Although she grew up in New York City, McLean spent a month during a summer break from high school backpacking on a wilderness course in Alaska. Her memory of that experience led her to spend a semester during college traveling in Patagonia under the auspices of the National Outdoor Leadership School. The course included hiking for a month and sea kayaking for a month.
"I went early and lived for three weeks with a Chilean family — mom, dad, and three daughters — in the town of Rancagua," she said. "My two years of Spanish study didn't help me at all. But I did pick up a lot of Spanish, both from the family and from a Chilean student on the course. I talked to her a lot."
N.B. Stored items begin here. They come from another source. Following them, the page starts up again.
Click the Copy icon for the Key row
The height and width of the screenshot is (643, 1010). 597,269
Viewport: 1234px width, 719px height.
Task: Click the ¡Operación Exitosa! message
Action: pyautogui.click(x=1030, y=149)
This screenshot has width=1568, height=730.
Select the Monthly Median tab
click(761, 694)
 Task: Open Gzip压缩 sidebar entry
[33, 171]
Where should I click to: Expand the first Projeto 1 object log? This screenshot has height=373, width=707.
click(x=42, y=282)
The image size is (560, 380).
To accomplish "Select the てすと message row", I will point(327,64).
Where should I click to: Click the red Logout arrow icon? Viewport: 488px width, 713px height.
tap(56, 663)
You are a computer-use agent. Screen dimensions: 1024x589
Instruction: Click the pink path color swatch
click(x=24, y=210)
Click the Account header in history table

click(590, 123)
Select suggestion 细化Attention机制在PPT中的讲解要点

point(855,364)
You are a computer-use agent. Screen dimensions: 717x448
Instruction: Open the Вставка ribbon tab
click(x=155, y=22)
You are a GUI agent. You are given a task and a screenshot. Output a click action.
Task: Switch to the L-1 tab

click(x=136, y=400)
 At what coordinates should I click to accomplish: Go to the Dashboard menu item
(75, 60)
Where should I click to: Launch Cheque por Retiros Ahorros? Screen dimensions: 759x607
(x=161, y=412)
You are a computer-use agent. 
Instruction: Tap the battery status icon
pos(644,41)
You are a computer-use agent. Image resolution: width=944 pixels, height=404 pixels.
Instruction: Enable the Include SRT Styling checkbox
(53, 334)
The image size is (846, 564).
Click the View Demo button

Where the NOLS group traveled, there were no roads, only trails. The group met families living on small subsistence homesteads.
"The people were so friendly," she said. "They would ask us to drink mate (a traditional tea-like beverage) with them. That's where my real passion for language came from. Without the confidence to speak Spanish that I was developing on my trip, I never would have been able to talk to these amazing people. It was so moving to be able to do that. I came back really changed."
In 1996, when McLean was teaching in an alternative program at South Burlington (Vermont) High School, she and her husband went to Cuba for three months on a biking trip, eventually biking 2,000 miles.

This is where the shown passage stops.